> **Input**:

==============================

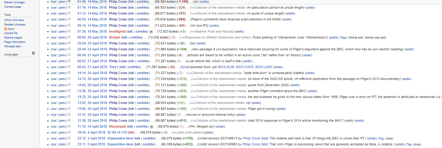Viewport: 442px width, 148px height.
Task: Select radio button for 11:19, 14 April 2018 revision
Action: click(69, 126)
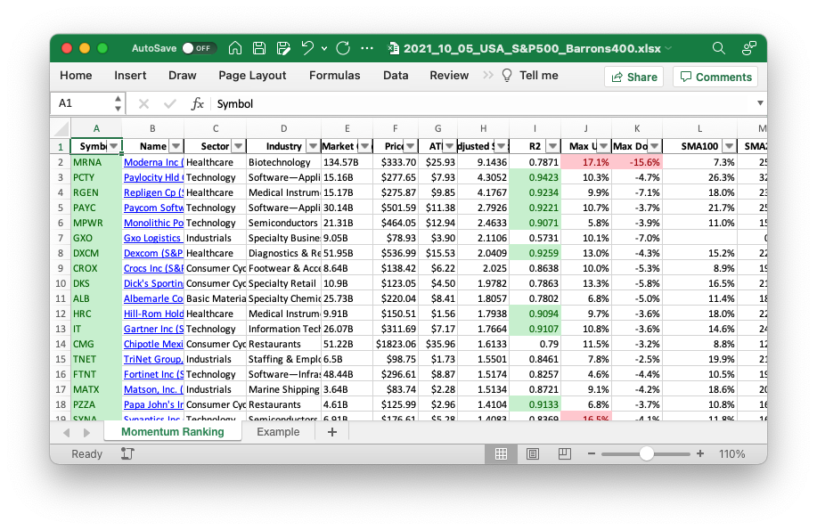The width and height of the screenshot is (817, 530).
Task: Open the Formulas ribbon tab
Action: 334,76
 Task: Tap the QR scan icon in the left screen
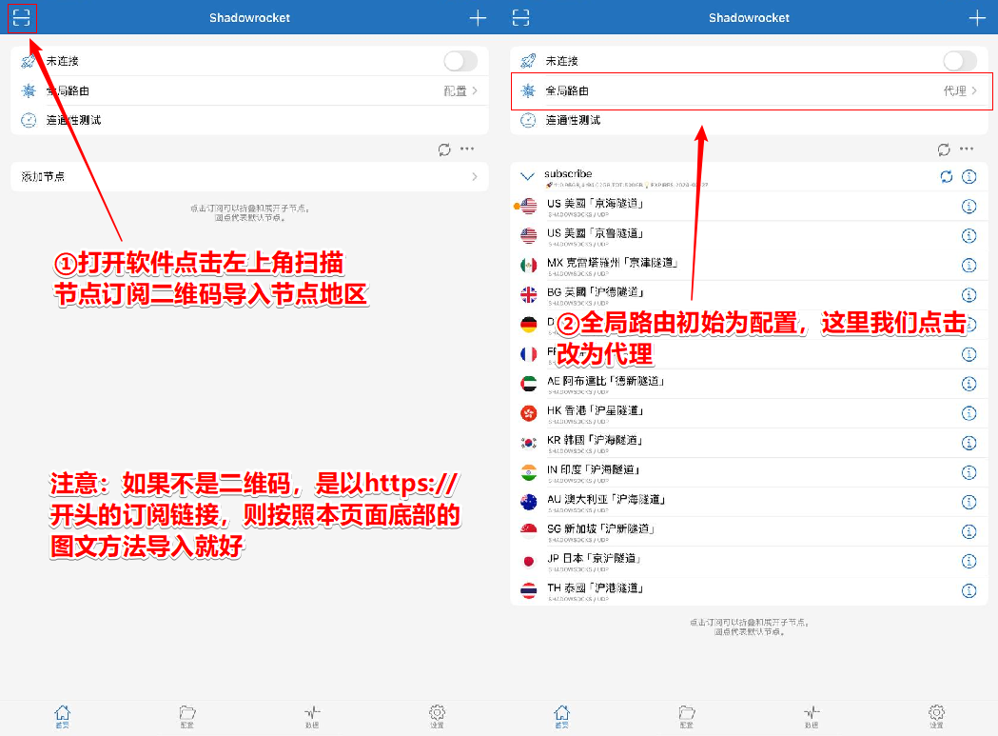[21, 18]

==============================

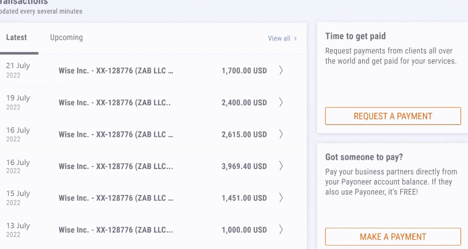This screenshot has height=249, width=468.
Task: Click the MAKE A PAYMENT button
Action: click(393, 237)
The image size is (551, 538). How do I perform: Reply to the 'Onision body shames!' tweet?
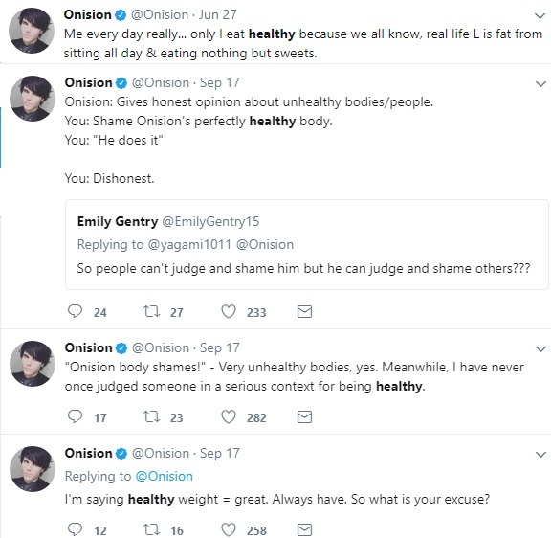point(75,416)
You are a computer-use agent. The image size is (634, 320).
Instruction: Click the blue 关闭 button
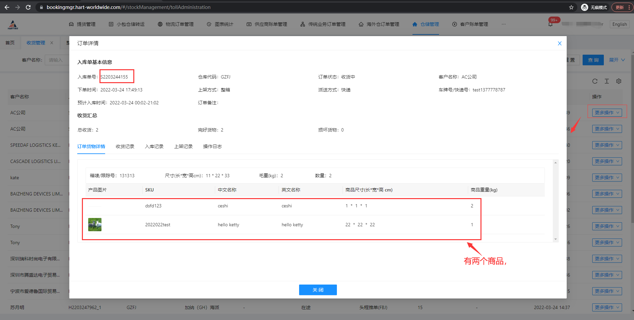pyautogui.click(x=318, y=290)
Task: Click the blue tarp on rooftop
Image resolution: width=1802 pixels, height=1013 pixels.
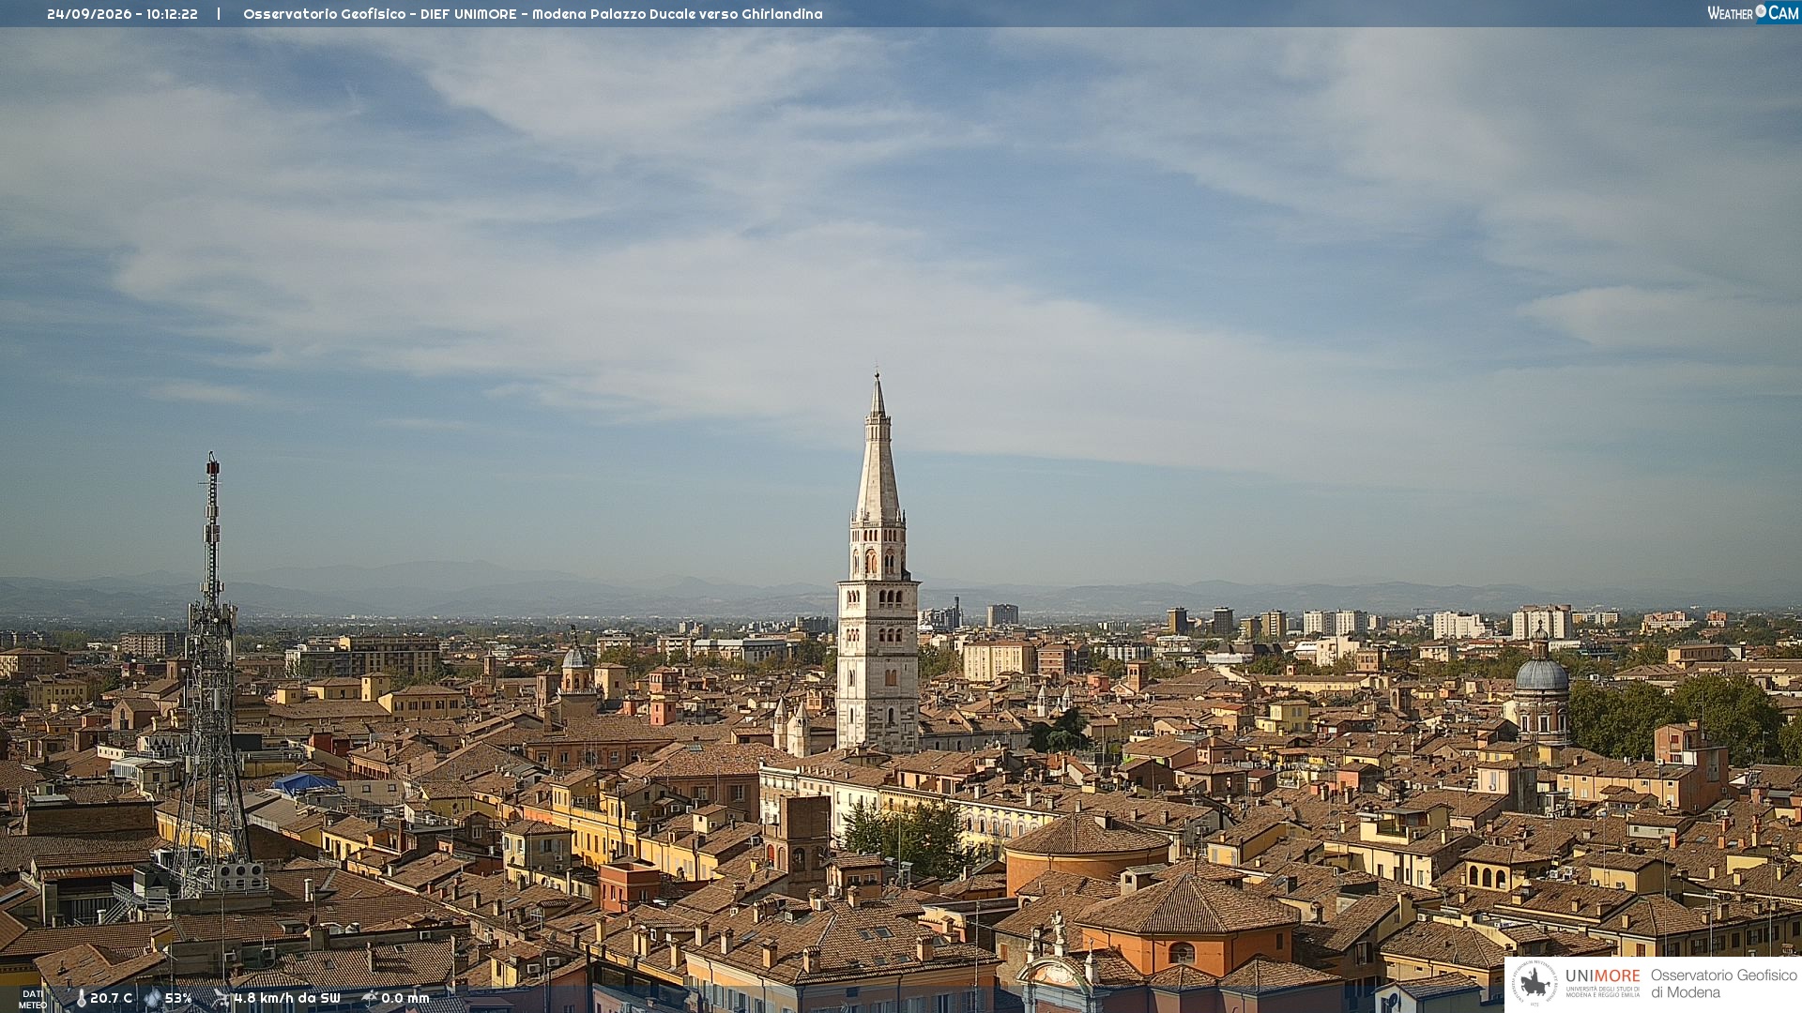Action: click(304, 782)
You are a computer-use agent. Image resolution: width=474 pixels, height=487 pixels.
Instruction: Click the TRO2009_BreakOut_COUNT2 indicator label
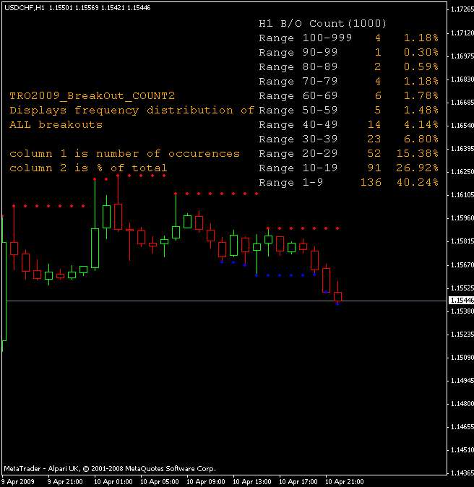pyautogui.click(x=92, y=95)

==============================

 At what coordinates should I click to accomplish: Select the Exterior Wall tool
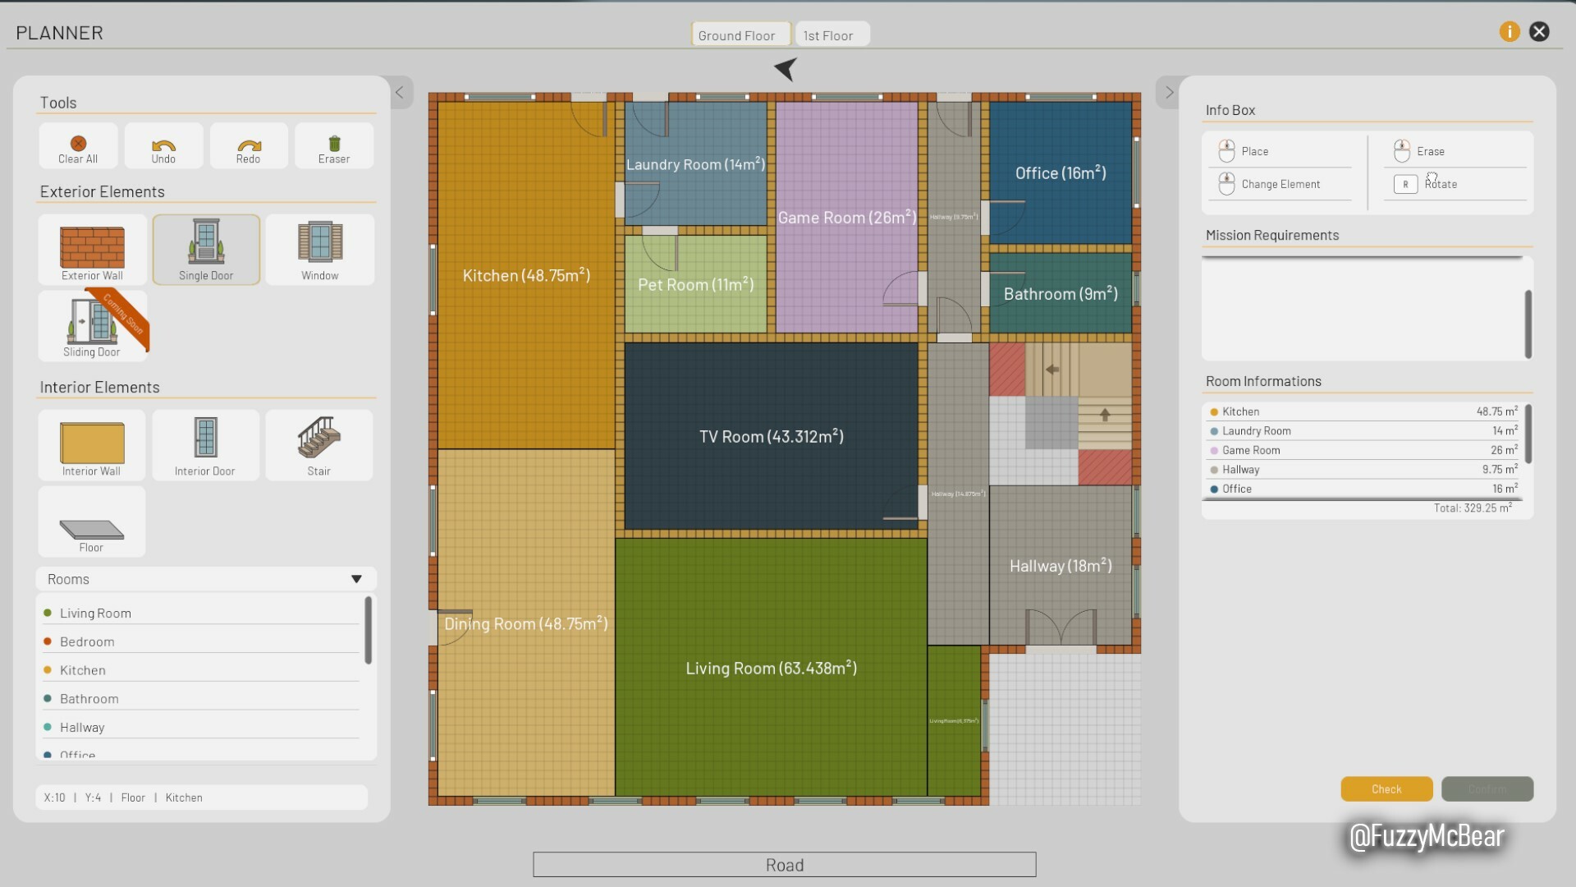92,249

==============================

> **Task description**: When a line in the records above contains the word "computer", copy it.

> **Output below**:
You are a computer-use agent. The image size is (634, 320).
You are a computer-use agent. Image resolution: width=474 pixels, height=487 pixels.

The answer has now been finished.